This paper deals with three questions, the first of which pertains to investor's rights in a court of law, when investors lose money due to corporate fraud. The second involves which new laws could prevent the recurrence of another credit crisis. The third deals with the desire of a franchisee to change some of the products sold to him or her by the franchiser to save money.
Anti-Trust
Are investors' legal remedies enough?
During the 1990s, a wave of legislation substantially deregulated the financial industry, effectively limiting the ability of investors to seek legal remedies in the wake of corporate fraud, and freeing corporations to take greater risks with 'other people's money.' The Private Securities Litigation Reform Act of 1995 (PSLRA) overturned the protections once provided by the 1934 Securities Exchange Act (Nations 2012). Then-President Clinton vetoed PSLRA, and as predicted, since its passage, "many citizens seeking redress for losses as a result of negligent or intentional misrepresentation, fraud, breach of fiduciary duty, or other misconduct in the purchase, sale, or offer for purchase or sale of securities have found their federal rights substantially reduced and have been forced to seek redress under state rather than federal law" (Nations 2012). PSLRA allowed corporations greater legal protection if they inserted a disclaimer that projected future profits were uncertain, increased investor's burden of proof in lawsuits against corporations and capped damages "recoverable in cases alleging a material misstatement or omission" (Nations 2012).
----------------
◆ **Set exercise 1**: Print everything from "This paper deals" down to "legal remedies enough?" in the paper on investor remedies, verbatim.

◆ **Source records**:
----------------
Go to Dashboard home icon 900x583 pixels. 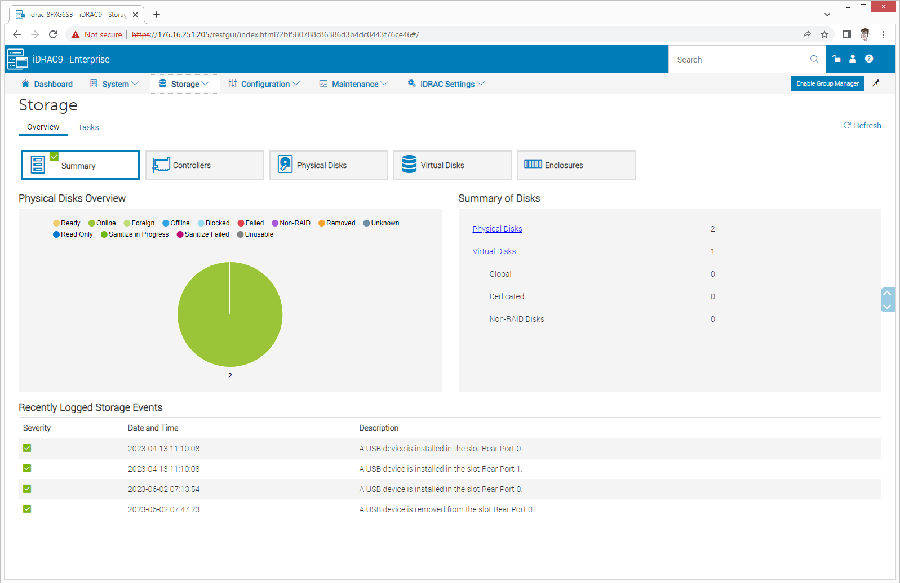pos(26,84)
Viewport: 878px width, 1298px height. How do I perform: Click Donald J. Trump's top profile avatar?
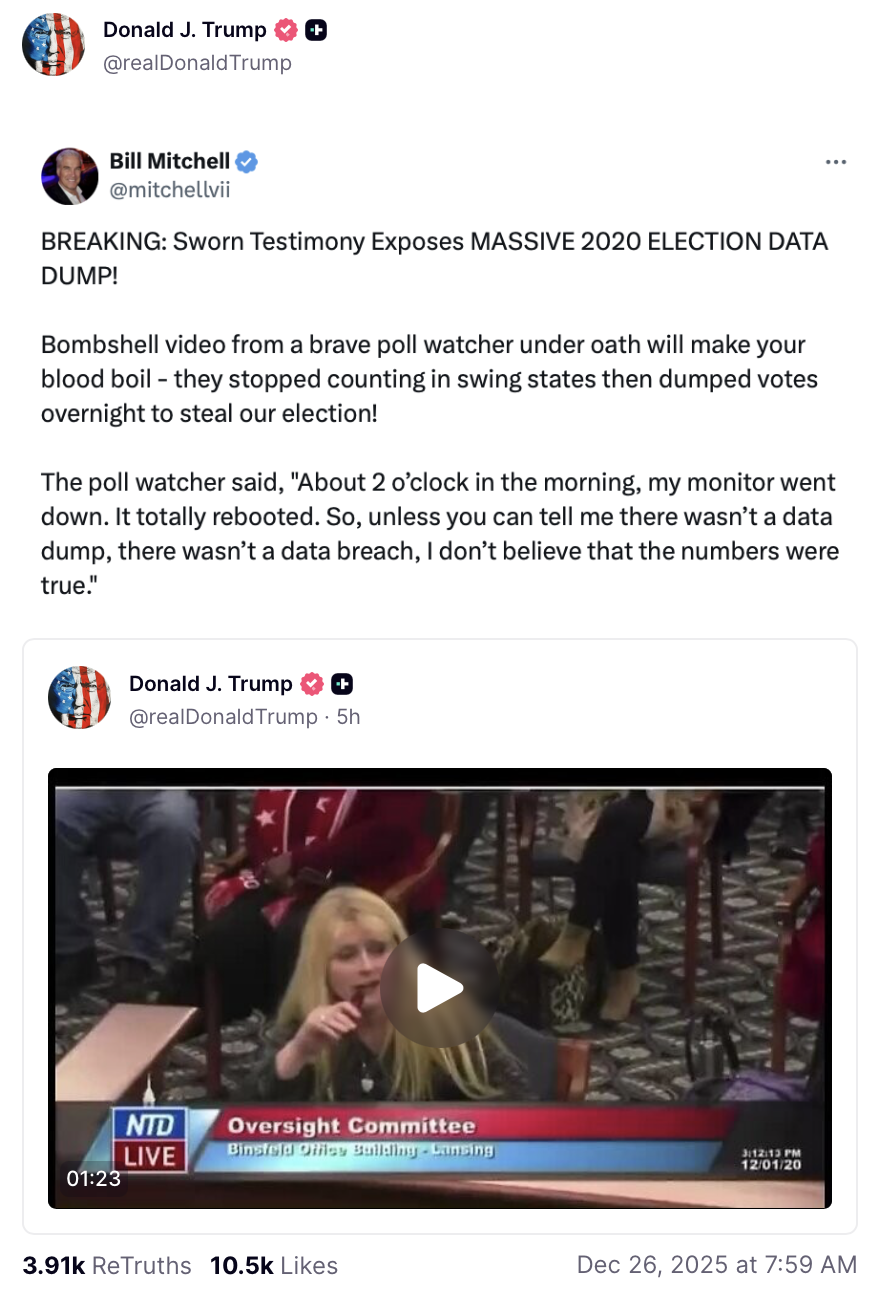click(54, 45)
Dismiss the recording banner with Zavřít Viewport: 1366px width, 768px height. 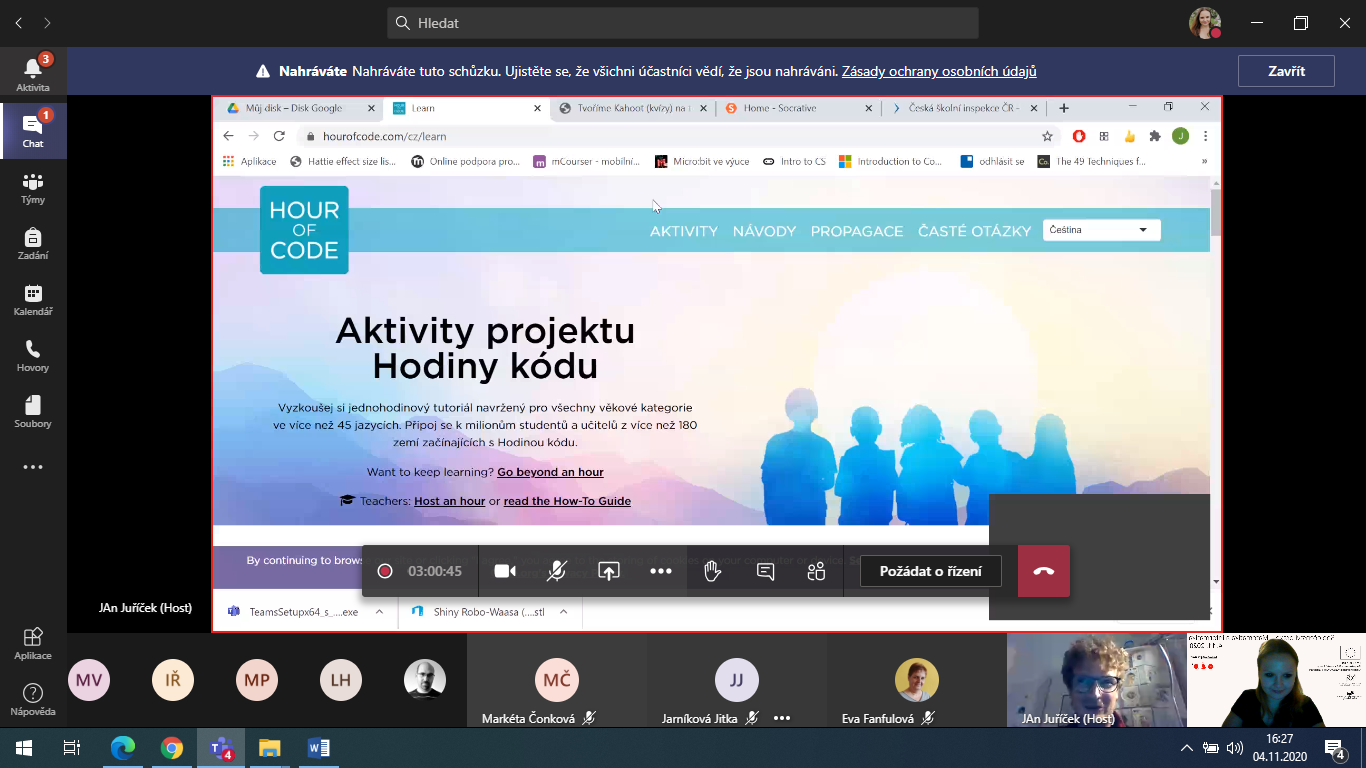(1285, 71)
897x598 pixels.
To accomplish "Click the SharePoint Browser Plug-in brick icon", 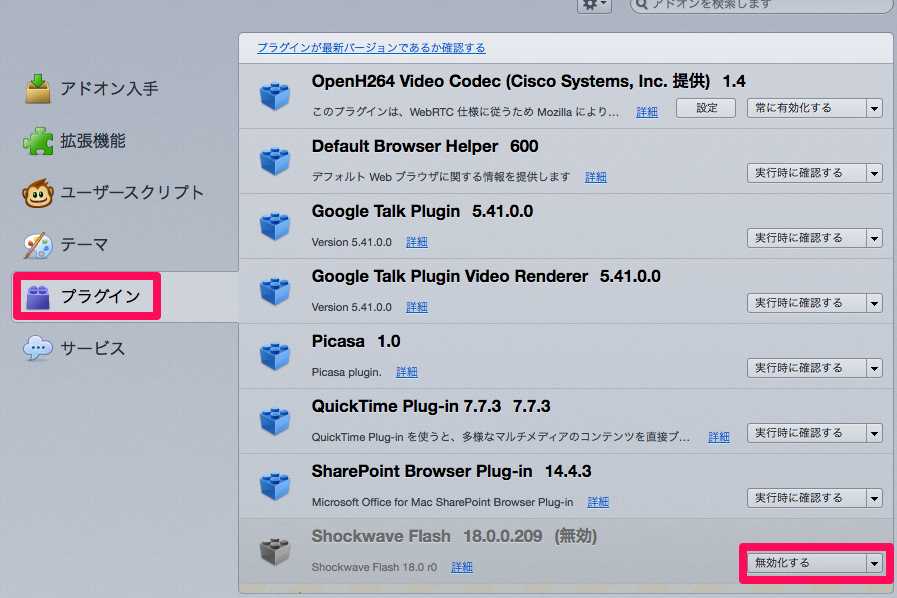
----------------
◆ **Set exercise 2**: Output everything from the line containing "897x598 pixels." down to the end of the entries, both ends included and reproduced verbatim. Leave the pictures out.

◆ **Exercise answer 1**:
This paper deals with three questions, the first of which pertains to investor's rights in a court of law, when investors lose money due to corporate fraud. The second involves which new laws could prevent the recurrence of another credit crisis. The third deals with the desire of a franchisee to change some of the products sold to him or her by the franchiser to save money.
Anti-Trust
Are investors' legal remedies enough?

◆ **Exercise answer 2**:
897x598 pixels.
To accomplish "Click the SharePoint Browser Plug-in brick icon", 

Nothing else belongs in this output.